▶ **Tasks**
1 > In the text on RICO claims against HMOs, condense the paragraph beginning "Beneath RICO’s facially simple elements" into a shorter version that keeps its main facts.
2 > Continue the text on RICO claims against HMOs from the end of its last paragraph.

▶ **Text excerpt**
########################################
Beneath RICO’s facially simple elements lie a profusion of technical pleading requirements. The “enterprise” element in § 1962(c), for example, requires that the RICO “person” (the defendant) and the “enterprise” be separate from each other; in other words, the RICO defendant cannot be the RICO enterprise that the defendant “conduct[ed] . . . through a pattern of racketeering activity.” The defendants have attacked the plaintiffs’ enterprise theory as a violation of this “enterprise/person” rule, charging that a RICO enterprise under § 1962(c) cannot consist of the HMO entity (for example, Humana), together with its employees, affiliates and contracted health care providers, where the defendant is also the HMO entity. Inability to find an acceptable framework for pleading the enterprise element has been the undoing of many RICO cases.

“Enterprise” theories aside, the HMOs’ conduct, if the plaintiffs are correct, represents just that type of organizational misbehavior that RICO was intended to proscribe. The institutionalized nature of the administrative and clinical networks through which the HMOs operated, the systematic and ongoing distribution of misleading coverage materials to unsuspecting victims, and a behind-the-scenes infrastructure catering to corporate greed at the victims’ expense, are all elements of a classic RICO suit. Those who find offensive the whole idea of characterizing seemingly upright corporate citizens like Humana, Aetna-U.S. Healthcare, and CIGNA et al., as “racketeers” should take note of the Supreme Court’s 1985 ruling on this subject: “Congress wanted to reach both ‘legitimate’ and ‘illegitimate’ enterprises . . . . The former enjoy neither an inherent incapacity for criminal activity nor immunity from its consequences.”16 This sentiment was echoed by the Court less than five years later: “[T]he legislative history shows that Congress knew what it was doing when it adopted commodious language capable of extending beyond organized crime . . . . We thus decline to accept the invitation to invent a rule that RICO’s pattern of racketeering concept requires an allegation and proof of an organized crime nexus.”17

The HMOs’ Response

Trumpeting the Supreme Court’s June 2000, decision in Pegram v. Herdrich, 530 U.S. 211 (2000), an ERISA case (discussed further below), the HMOs argue that the plaintiffs’ lawsuit is precisely what the Supreme Court in Pegram warned the judiciary not to entertain, viz.: “wholesale attacks on existing HMOs . . . untethered to claims of concrete harm.”18 The HMOs argue that the class action suits are, in fact, an attempt “to overturn our nation’s system of health care delivery,” an effort that is “plainly untenable in light of the Supreme Court’s recent holding that such policy judgements lie exclusively in the hands of the political branches of government.”19 The HMOs assert that under Pegram, the alleged fraudulent non-disclosures to class members are, in fact, an attempt to declare the use of cost-containment measures by HMOs illegal per se. Pegram, they point out, recognizes that all HMO systems involve financial incentives that are designed to bring down the cost of health care by reducing unnecessary services.
########################################
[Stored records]
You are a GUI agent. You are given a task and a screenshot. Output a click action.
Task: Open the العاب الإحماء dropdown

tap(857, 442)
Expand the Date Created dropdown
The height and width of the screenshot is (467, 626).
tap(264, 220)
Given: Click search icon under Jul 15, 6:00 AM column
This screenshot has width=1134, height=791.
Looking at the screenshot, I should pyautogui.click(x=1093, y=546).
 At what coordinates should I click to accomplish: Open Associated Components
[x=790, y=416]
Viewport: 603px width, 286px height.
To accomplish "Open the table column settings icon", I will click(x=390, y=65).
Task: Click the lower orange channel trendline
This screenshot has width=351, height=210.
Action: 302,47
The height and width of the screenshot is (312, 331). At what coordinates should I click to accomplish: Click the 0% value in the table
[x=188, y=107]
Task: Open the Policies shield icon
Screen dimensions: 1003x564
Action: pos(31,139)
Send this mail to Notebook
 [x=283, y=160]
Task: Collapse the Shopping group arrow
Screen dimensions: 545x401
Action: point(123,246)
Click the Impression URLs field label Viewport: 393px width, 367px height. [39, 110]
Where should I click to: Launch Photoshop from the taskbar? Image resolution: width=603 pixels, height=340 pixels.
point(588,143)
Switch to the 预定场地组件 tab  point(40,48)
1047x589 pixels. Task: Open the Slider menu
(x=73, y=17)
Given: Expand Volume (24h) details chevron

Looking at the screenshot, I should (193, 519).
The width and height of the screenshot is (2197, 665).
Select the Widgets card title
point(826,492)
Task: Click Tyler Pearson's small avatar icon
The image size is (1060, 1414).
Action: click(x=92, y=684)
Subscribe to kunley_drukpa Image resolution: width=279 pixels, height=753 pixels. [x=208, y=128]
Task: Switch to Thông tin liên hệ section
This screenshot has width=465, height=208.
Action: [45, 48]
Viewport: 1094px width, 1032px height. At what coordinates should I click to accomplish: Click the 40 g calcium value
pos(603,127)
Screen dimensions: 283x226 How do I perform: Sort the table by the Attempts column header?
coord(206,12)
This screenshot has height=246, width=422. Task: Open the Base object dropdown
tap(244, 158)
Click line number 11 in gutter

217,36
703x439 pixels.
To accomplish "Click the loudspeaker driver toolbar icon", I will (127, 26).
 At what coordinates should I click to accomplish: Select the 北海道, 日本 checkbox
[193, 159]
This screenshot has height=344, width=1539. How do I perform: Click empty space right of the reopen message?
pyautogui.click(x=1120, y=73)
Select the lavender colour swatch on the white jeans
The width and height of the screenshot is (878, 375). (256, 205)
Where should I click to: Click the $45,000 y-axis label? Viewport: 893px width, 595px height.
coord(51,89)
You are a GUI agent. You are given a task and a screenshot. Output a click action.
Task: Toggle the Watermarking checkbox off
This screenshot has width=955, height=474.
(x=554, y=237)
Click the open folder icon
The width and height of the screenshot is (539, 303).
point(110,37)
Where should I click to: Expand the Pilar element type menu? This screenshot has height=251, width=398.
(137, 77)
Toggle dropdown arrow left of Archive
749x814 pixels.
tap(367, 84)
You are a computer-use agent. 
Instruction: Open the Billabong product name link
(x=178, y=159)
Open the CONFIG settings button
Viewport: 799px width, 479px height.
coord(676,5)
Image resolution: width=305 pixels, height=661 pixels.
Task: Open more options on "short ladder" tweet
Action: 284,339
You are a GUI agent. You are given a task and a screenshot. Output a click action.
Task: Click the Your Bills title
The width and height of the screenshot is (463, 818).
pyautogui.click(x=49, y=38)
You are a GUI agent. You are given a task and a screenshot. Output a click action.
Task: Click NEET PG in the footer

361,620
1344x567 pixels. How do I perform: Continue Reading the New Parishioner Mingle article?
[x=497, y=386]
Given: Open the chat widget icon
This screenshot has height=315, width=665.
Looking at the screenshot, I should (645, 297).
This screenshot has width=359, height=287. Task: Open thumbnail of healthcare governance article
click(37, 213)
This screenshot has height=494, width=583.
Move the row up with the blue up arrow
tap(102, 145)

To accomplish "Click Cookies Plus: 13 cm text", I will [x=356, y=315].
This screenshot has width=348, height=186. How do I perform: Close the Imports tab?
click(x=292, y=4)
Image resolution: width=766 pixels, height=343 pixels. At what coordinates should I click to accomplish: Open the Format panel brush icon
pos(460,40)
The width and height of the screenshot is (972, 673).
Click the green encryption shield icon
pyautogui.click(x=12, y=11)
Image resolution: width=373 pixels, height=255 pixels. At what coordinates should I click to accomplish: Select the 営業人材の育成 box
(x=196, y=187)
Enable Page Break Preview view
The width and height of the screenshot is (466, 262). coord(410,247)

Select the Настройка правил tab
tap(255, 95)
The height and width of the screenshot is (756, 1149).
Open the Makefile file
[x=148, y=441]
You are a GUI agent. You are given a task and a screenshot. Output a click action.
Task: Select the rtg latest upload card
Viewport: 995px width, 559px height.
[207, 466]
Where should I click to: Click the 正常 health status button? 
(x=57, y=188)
########################################
▶ **Exercise results**
1 > RICO's simple-looking elements hide many technical pleading requirements. Under § 1962(c), the RICO "person" (the defendant) must be separate from the "enterprise," so the defendant cannot also be the enterprise it conducted through racketeering. The defendants claim the plaintiffs break this "enterprise/person" rule by treating the HMO entity, such as Humana, along with its employees, affiliates and contracted providers, as the enterprise while also naming that HMO as defendant. Many RICO cases have failed for lack of an acceptable way to plead the enterprise element.

2 >
The HMOs thus complain that the plaintiffs have misconstrued as fraud their well-meaning efforts to provide optimum health care services to their members within affordable boundaries. They point out that federal and state laws not only authorize, but even promote, the practices that the plaintiffs say were concealed — such as physician financial incentive arrangements, utilization review and management, and the use of third party claims reviewers – and that such practices have been widely and publicly debated.

Furthermore, they argue, plaintiffs cannot show any injury under RICO or otherwise. Since plaintiffs do not allege that they have been denied coverage for specific medical procedures, their alleged injuries are purely hypothetical, and RICO does not permit recovery for intangible losses attributed to the risk of future harm. Plaintiffs’ claim that the value of their health care coverage was reduced as a result of the alleged fraud is no more than speculation. The defendants also assert that plaintiffs have failed to identify a RICO “enterprise” that is distinct from the defendant (see above) and that the required RICO elements of materiality, causation and reliance cannot be established because the plaintiffs’ employers, and not the plaintiffs themselves, made the initial selection of their health coverage. Therefore, the plaintiffs cannot show that they would or could have made different health coverage choices had they known of the allegedly concealed cost-containment practices.


Pegram and Maio

During the year 2000, two crucial judicial decisions set parameters for the class action suits currently pending in Florida. Neither case was great news for plan members, although the real impact on future litigation remains to be seen.

In Pegram (referred to above), the Supreme Court unanimously held that treatment decisions made by HMOs acting through physician employees are not fiduciary acts under ERISA. Cynthia Herdrich’s HMO doctor, Lori Pegram found an eight centimeter inflamed mass in Mrs. Herdrich’s abdomen after she complained of pain in the mid-section. Rather than immediately refer Mrs. Herdrich to a local hospital for an ultrasound, Dr. Pegram chose to wait eight days for an ultrasound to be performed at an HMO facility 50 miles away. Before that could occur, Mrs. Herdrich suffered a ruptured appendix. Mrs. Herdrich brought a successful malpractice claim (receiving $35,000 compensation for her injury) as well as an action under ERISA, alleging that the HMO’s practice of rewarding physicians for limiting medical care entailed a breach of an ERISA fiduciary duty to act solely in the interests of plan participants.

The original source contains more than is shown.